The problems came about because the same level of attention was not given to the graphical elements of the board game. Oops.

One of the things the new publisher wanted to improve was the size of the player cards. In the 3rd edition the cards are smaller and thinner. For the 4th edition they are thicker and larger. The problem is during the resizing process the graphic designer copied one of the elements to all four cards, which introduced a mistake. Only one Hunter card is supposed to show a hand limit of four cards; now they all do! The publisher will provide an update that can be printed at home and added to the player cards as a DIY fix, but many folks are not pleased.

In my opinion that mistake can easily be ignored. A hand limit is a common restriction used in many games, and it’s not hard to track. The hand limit on the player card was just a reminder. However, there is a worse issue. There are two types of cards in Fury of Dracula that are mixed together: the Hunter cards and the Dracula cards. In my edition the cards are identical except for an icon in the center of the cards. After the revision process these cards now have different backs in addition to the different icon. This can impact game play, and not in a good way.

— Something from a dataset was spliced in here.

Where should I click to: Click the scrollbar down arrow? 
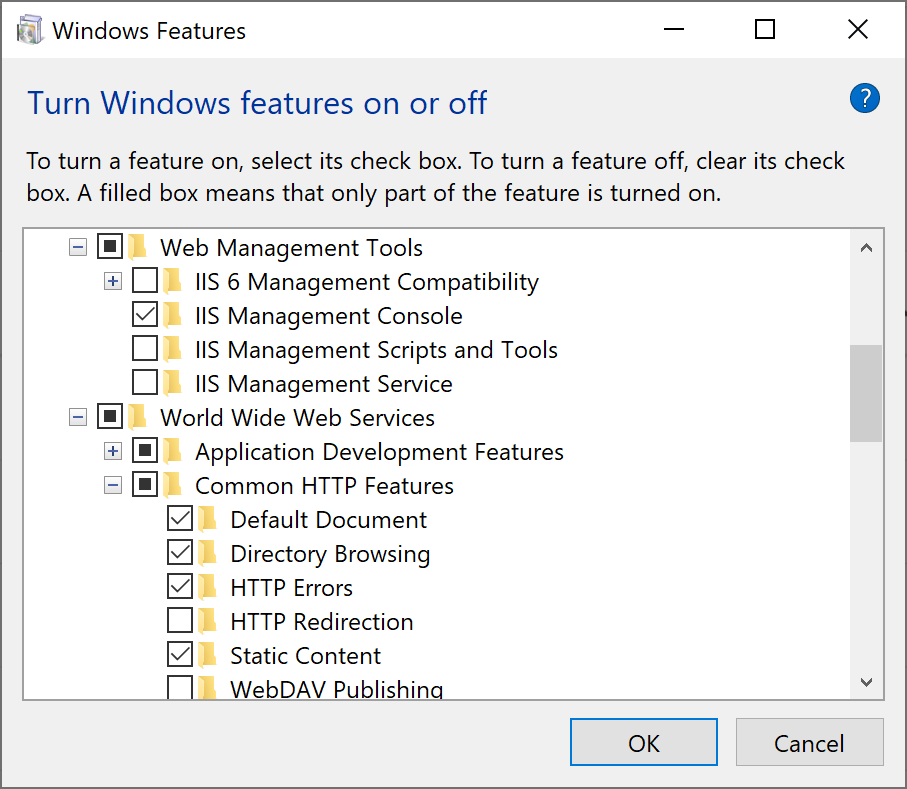pyautogui.click(x=866, y=682)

The mixture of event cards (Hunter versus Dracula) is a key thematic element to the game. During the day if a Hunter wants to draw a card, it is drawn from the top of the deck. The icon on the card back is clearly visible, so the Hunter knows exactly what is going to happen. If the Hunter draws a card at night, it is drawn from the bottom of the deck! It’s supposed to be hidden information, reflecting the power of Dracula and the dangers of going out at night looking for supplies.

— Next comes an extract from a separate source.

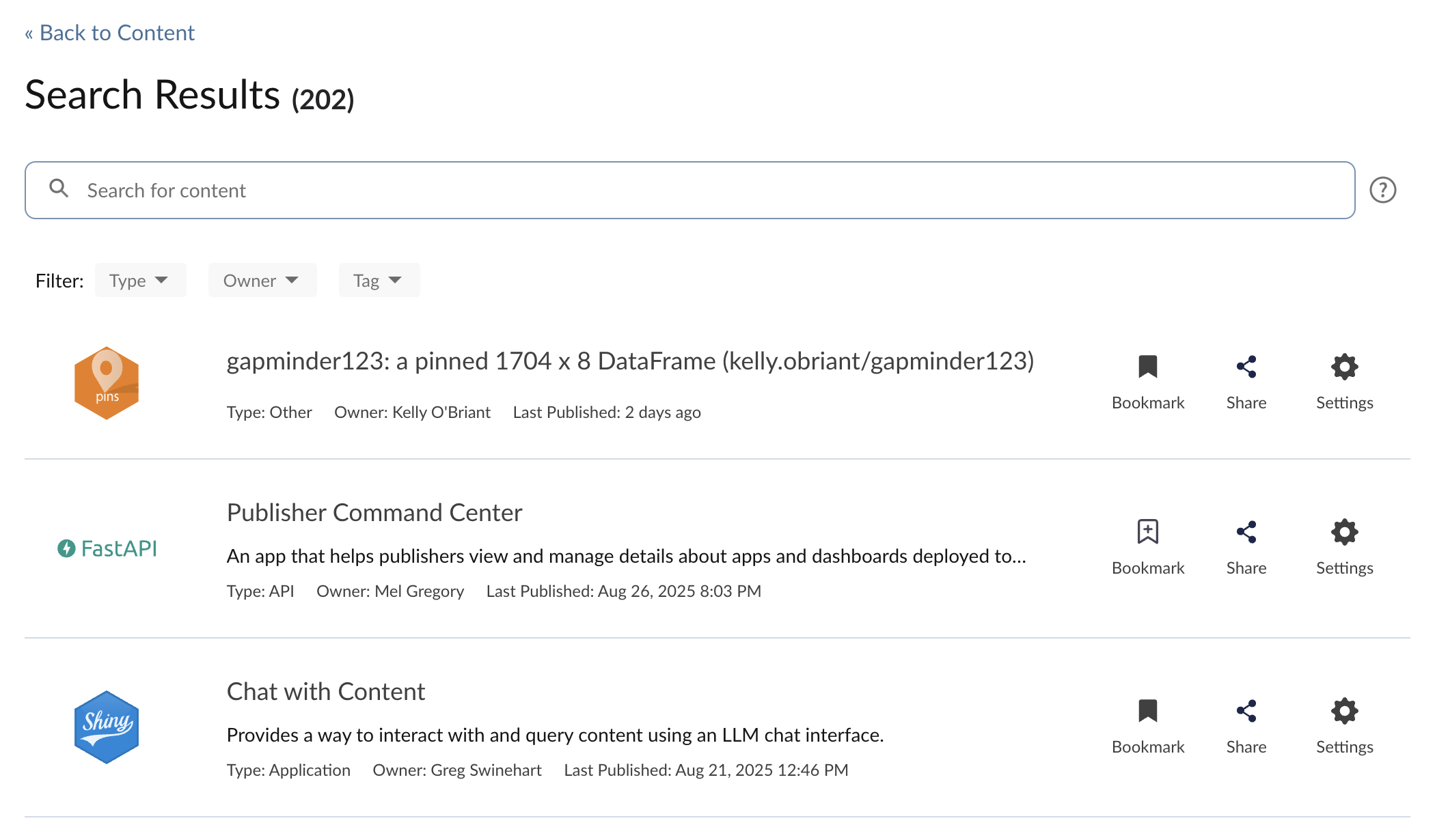
Task: Click the magnifier icon in search box
Action: [59, 188]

With different colored card backs the mystery is gone. Card sleeves don’t help because they obscure the icon. I’ve seen some creative suggestions on the discussion boards (the one I like the best is having Dracula draw the cards behind a screen) but the bottom line is that this is a problem that was introduced for no apparent reason other than the person responsible for the card design didn’t understand the impact of their change. Unlike the hand limit issue, the publisher has not yet indicated they will provide a solution (reprinted decks) for this issue, so buyers who get the 4th edition game are left to come up with their own creative solution.

As an owner of the 3rd edition, I plan to download / print / use the revised 4th edition rules, but continue to use the components (cards, etc.) that are in my 3rd edition game.

Fury of Dracula is typically under $50 though. What happens when there is an “oops” in a more expensive game? Like a $100 10th anniversary edition of Pandemic?

It seems even special edition games are not immune. It has recently been reported that there is a city connection (map route) missing in this edition! That’s a big Oops. The fantastic news for Pandemic purchasers is that the game publisher has acknowledged the issue. While there is no solution yet in play, at least they understand the desire that the board game community has for quality work.

Mistakes happen. Some are more impactful than others. The issues outlined in this blog post are two of the more recent challenges that I am aware of. (I’m not even going to mention the missing “blue line” for the C-ROC Epic Scum ship that was later explained as, “We meant to do that.” by Fantasy Flight Games.) With board game prices ever increasing, I think someone who buys a game has the expectation that they’re buying a quality product. When that doesn’t happen, how the game publisher reacts can go a long way towards the attitudes of the general gaming community.